▸ SOURCE EXTRACT

+++

Basiliximab is administered intravenously (IV), 20 mg within 2 hours before transplant surgery, followed by a second 20-mg dose 4 days after transplantation. The second dose should be withheld if complications occur (including severe hypersensitivity reactions or loss of the transplanted organ). Children under 35 kg should receive 10 mg IV within 2 hours before transplant surgery, followed by a second 10-mg dose 4 days after transplantation; the second dose should be withheld if complications occur (including severe hypersensitivity reactions or loss of the transplanted organ); children over 35 kg should receive the adult dose.
Side effects of basiliximab include abdominal and back pain, coughing, dizziness, fever or chills, fatigue, weakness, dysuria, dyspnea, sore throat, edema, tremor, nausea and vomiting, and anemia. Serious reactions include sepsis, opportunistic infections, malignancy, lymphoproliferative disorders, thrombocytopenia, leukopenia, diabetes mellitus, anaphylaxis, capillary leak syndrome, and cytokine release syndrome (Box 30.1).
 
BOX 30.1Cytokine Release Syndrome
Cytokine release syndrome is a symptom complex associated with the use of anti-T–cell antibody infusions, such as antithymocyte globulin (rabbit) and muromonab-CD3. Commonly referred to as an infusion reaction, cytokine release syndrome results from the release of cytokines from cells targeted by the antibody. When cytokines are released into the circulation, systemic symptoms such as fever, nausea, chills, hypotension, tachycardia, asthenia, headache, rash, scratchy throat, and dyspnea can result. In most patients, the symptoms are mild to moderate in severity and are managed easily. Premedication with corticosteroids or acetaminophen plus an antihistamine have been reported to be effective in reducing the severity of symptoms caused by cytokine release. Other management measures include reduction of the infusion rate. However, some patients may experience life-threatening reactions, therefore nurses must closely monitor patients receiving anti-T–cell antibody infusions. Patients with asthma, autoimmune disease, history of drug allergies, and previous exposure to the drug are at increased risk of developing cytokine release syndrome. During infusions, nurses must assess the patient frequently, monitoring vital signs and watching for any signs or symptoms of a reaction. Reactions are most likely to occur in the first hour, but a reaction could occur at any time. Any delay in recognition of the signs of anaphylaxis can compromise the patient’s outcome.
From Vogel, W. H. (2010). Infusion reactions: Diagnosis, assessment and management. Clinical Journal of Oncology Nursing, 14(2), E10-E21. Retrieved from chemotherapy.vc.ons.org/file_depot/0-10000000/0-10000/3365/folder/87592/Infusion+Reactions+(Vogel+2010).pdf
Transplant recipients who receive basiliximab should not receive live vaccines because they may produce an inadequate immune response and are at risk for disseminated infection resulting from the live virus. Caution is advised when basiliximab is administered with other drugs that lower the immune response because of the increased risk of serious infection.

+++

▸ DATA EXCERPTS
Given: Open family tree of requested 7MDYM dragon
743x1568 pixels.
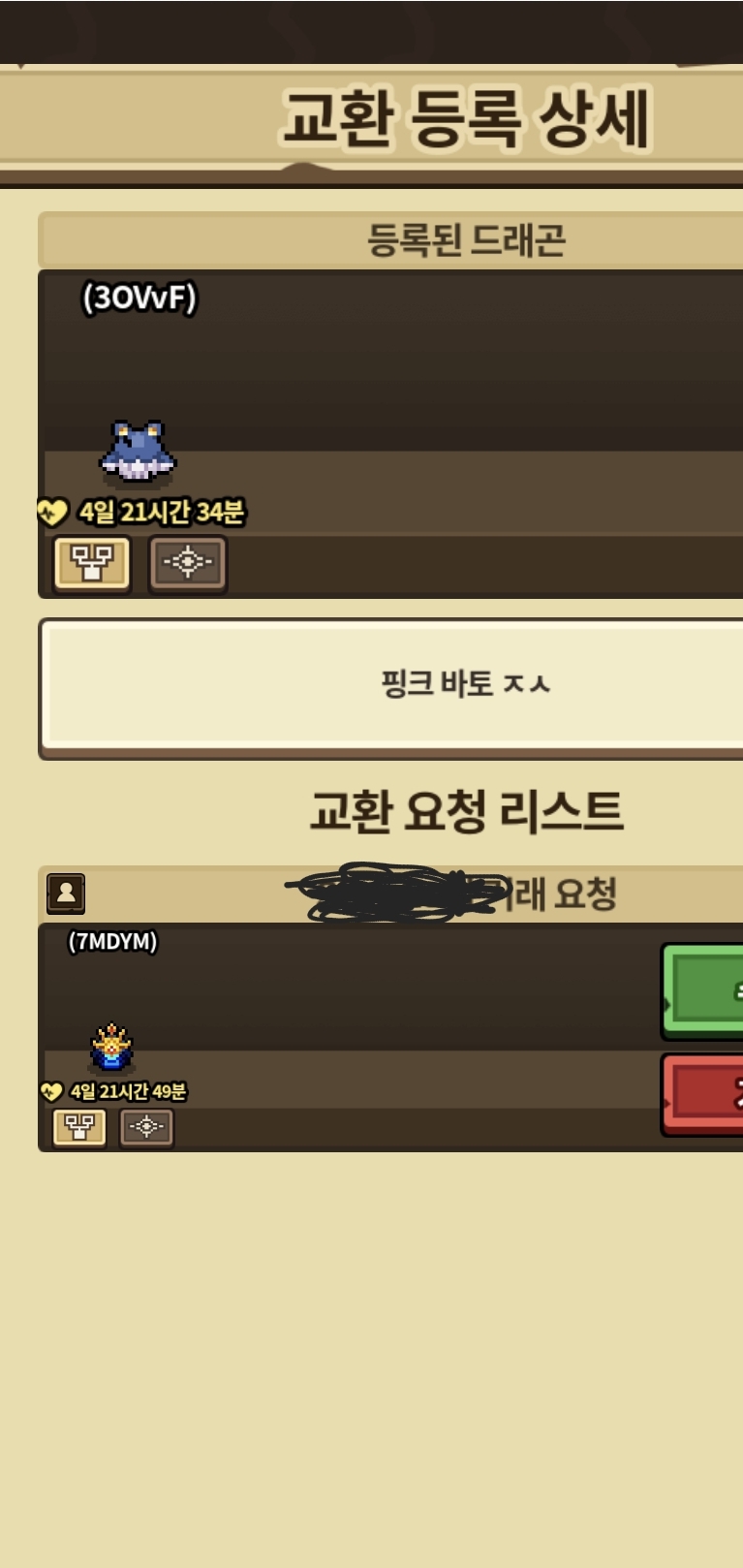Looking at the screenshot, I should [79, 1127].
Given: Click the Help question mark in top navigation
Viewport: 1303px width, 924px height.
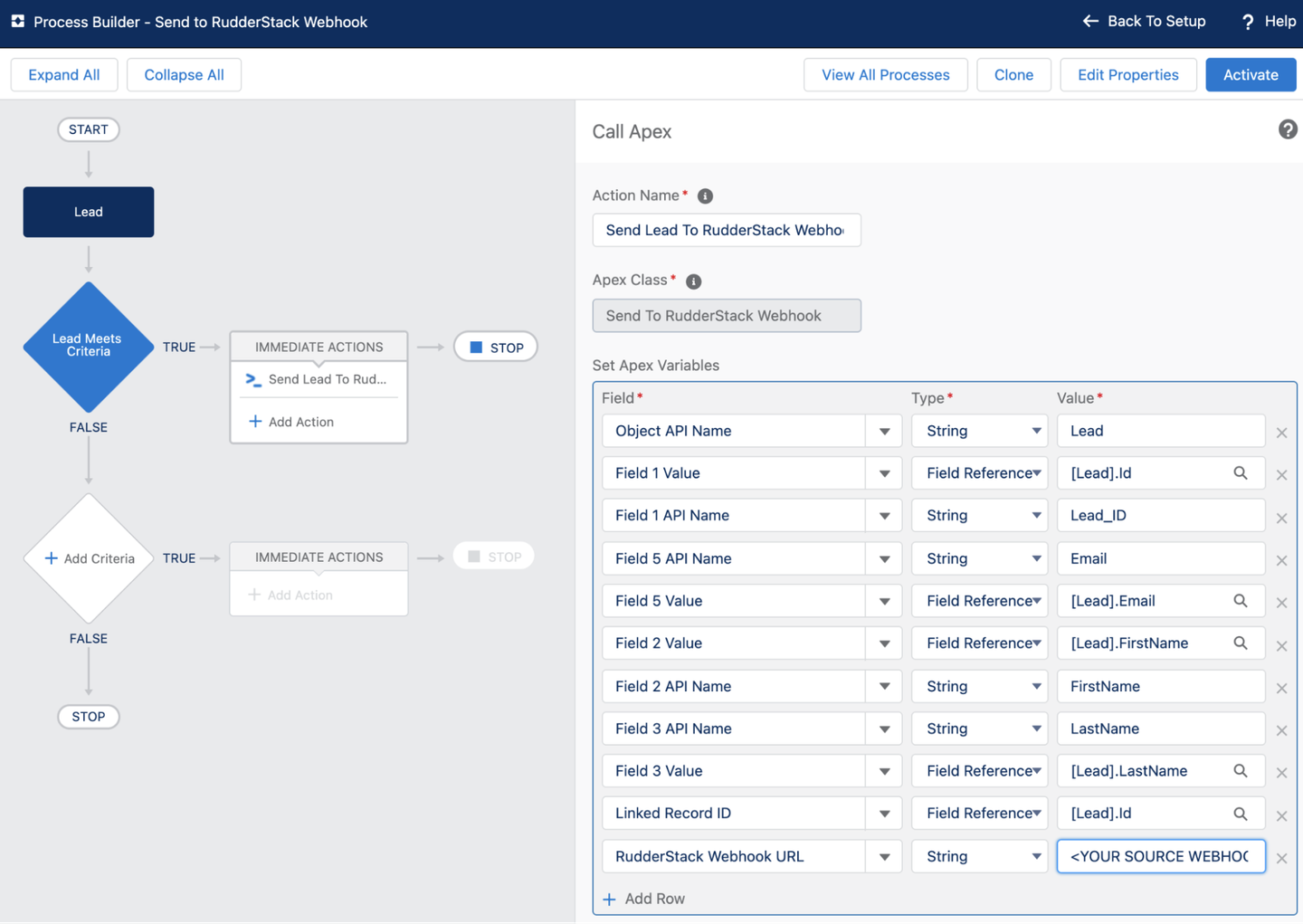Looking at the screenshot, I should (x=1248, y=21).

+++

▸ BRIEF A
In the basiliximab text, when should the second dose of basiliximab be given?
▸ BRIEF B
The basiliximab text names several conditions or histories that increase a patient's risk of developing cytokine release syndrome. List all of them.
▸ BRIEF C
Decide whether each statement agrees with the basiliximab text: (i) Reactions to anti-T–cell antibody infusions are most likely in the first hour. (ii) Children over 35 kg receive the 10-mg dose. (iii) Transplant recipients given basiliximab may receive live vaccines.

▸ TASK RESULT A
4 days after transplantation.

▸ TASK RESULT B
- Asthma
- Autoimmune disease
- History of drug allergies
- Previous exposure to the drug

▸ TASK RESULT C
(i) Yes: "Reactions are most likely to occur in the first hour"
(ii) No: "children over 35 kg should receive the adult dose"
(iii) No: "Transplant recipients who receive basiliximab should not receive live vaccines"